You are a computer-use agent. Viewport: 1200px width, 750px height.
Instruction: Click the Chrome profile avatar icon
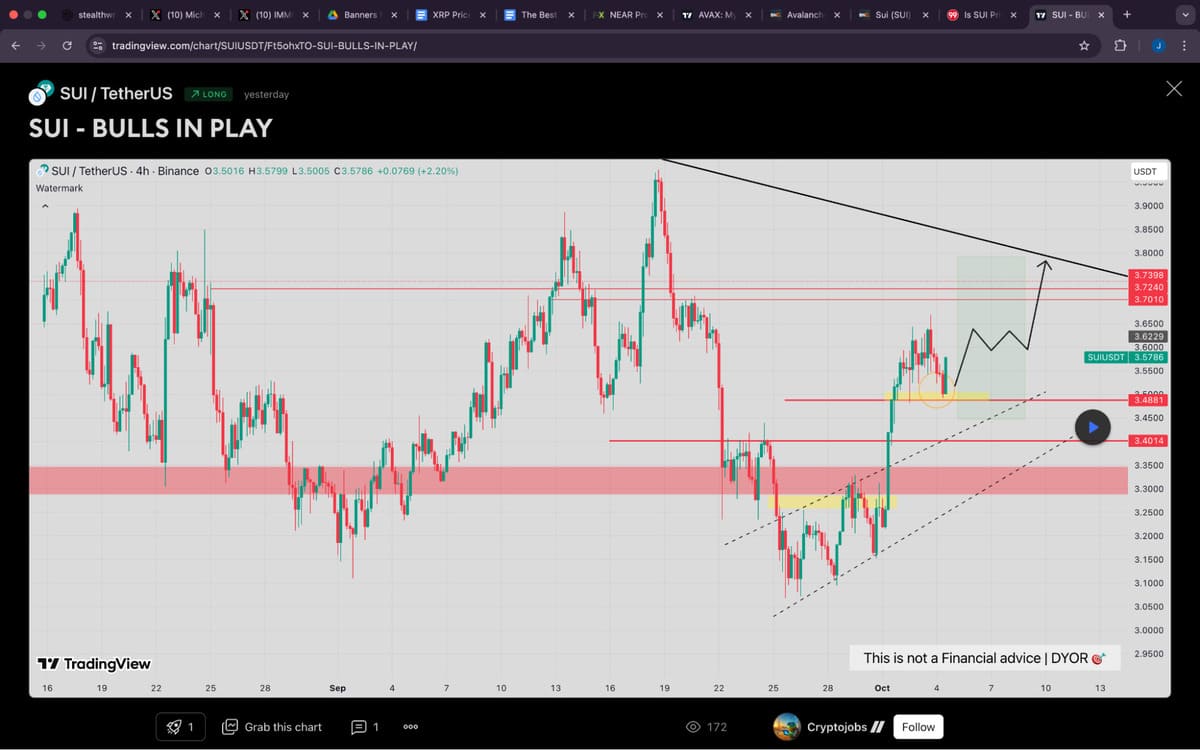1158,46
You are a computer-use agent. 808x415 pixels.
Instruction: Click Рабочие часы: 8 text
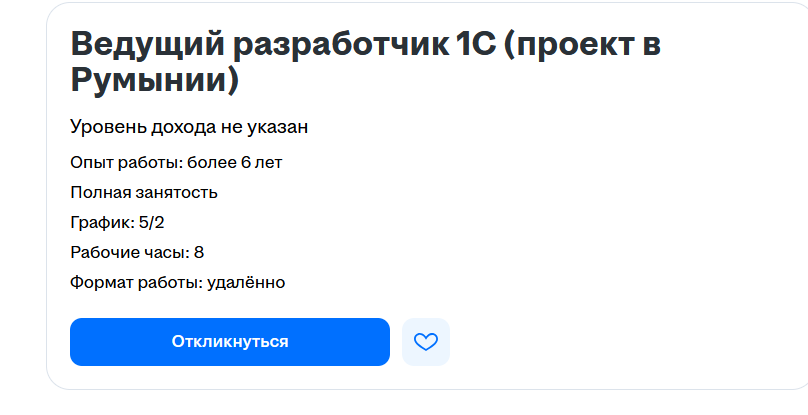137,252
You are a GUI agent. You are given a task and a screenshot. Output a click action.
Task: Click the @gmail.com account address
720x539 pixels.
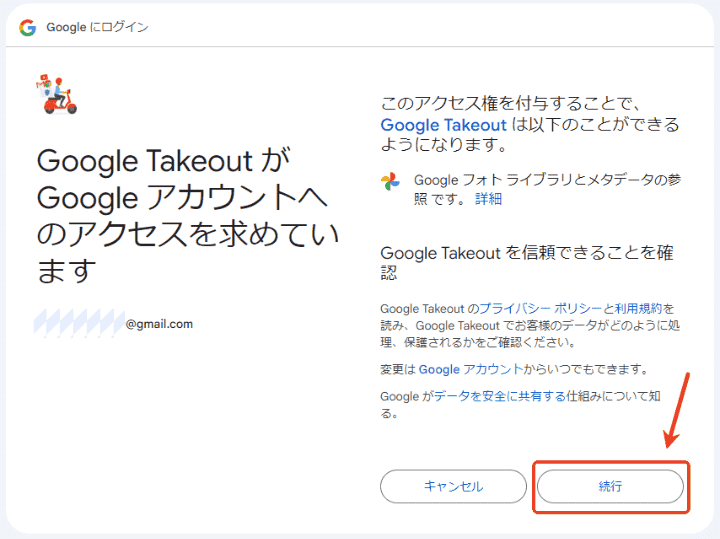[x=159, y=324]
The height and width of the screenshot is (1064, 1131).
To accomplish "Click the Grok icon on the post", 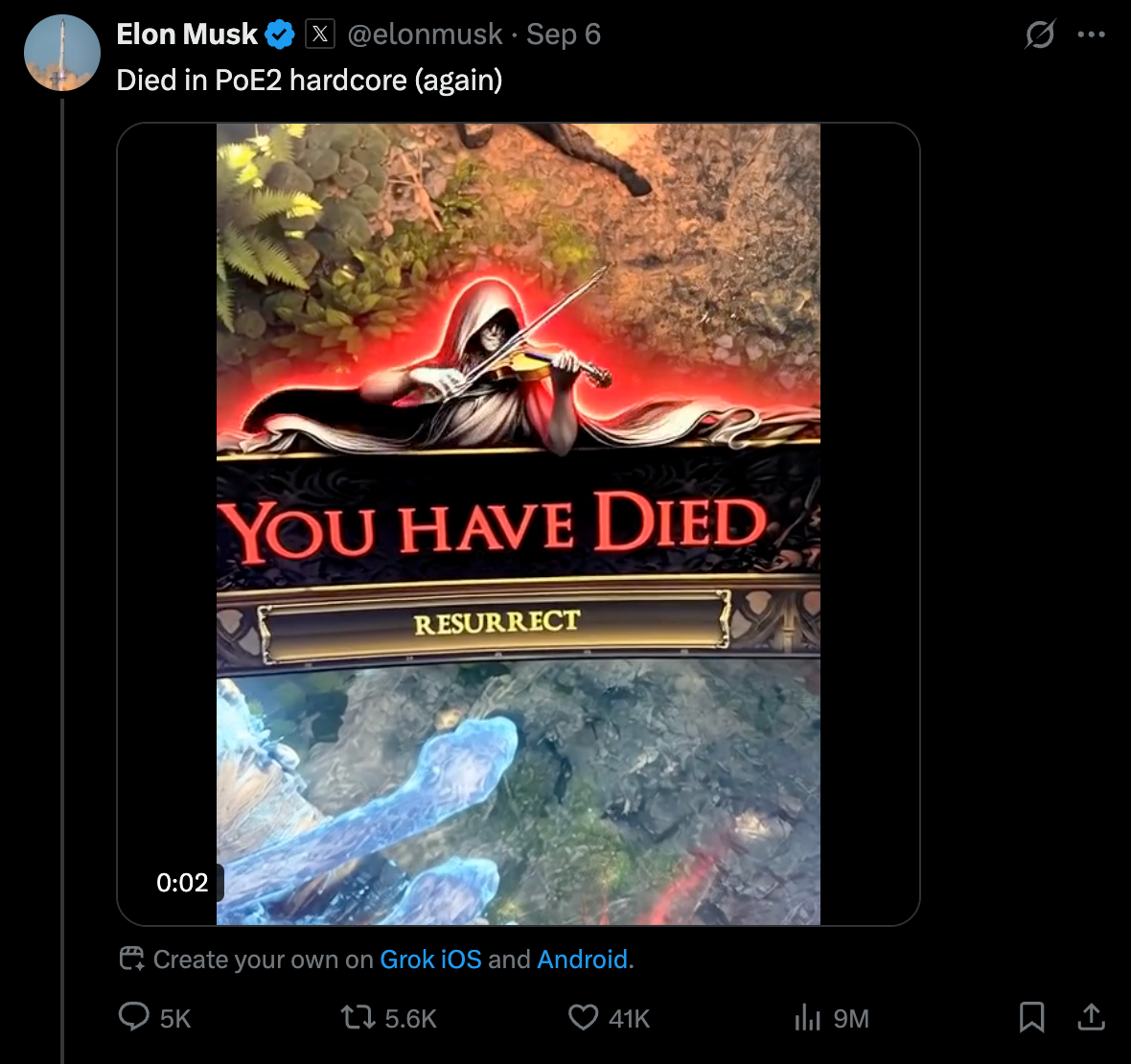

◆ What is expected: Repeat the listing in full and exactly. Leave any pictures out.

◆ Answer section:
You are a computer-use agent. Viewport: 1200px width, 750px height.
Instruction: Click the Chrome profile avatar icon
1158,46
You are a computer-use agent. 808x415 pixels.
Instruction: Click Рабочие часы: 8 text
137,252
You are a GUI agent. You are given a task and a screenshot. Output a click action.
Task: Click the @gmail.com account address
720x539 pixels.
[x=159, y=324]
The height and width of the screenshot is (1064, 1131).
To accomplish "Click the Grok icon on the post", 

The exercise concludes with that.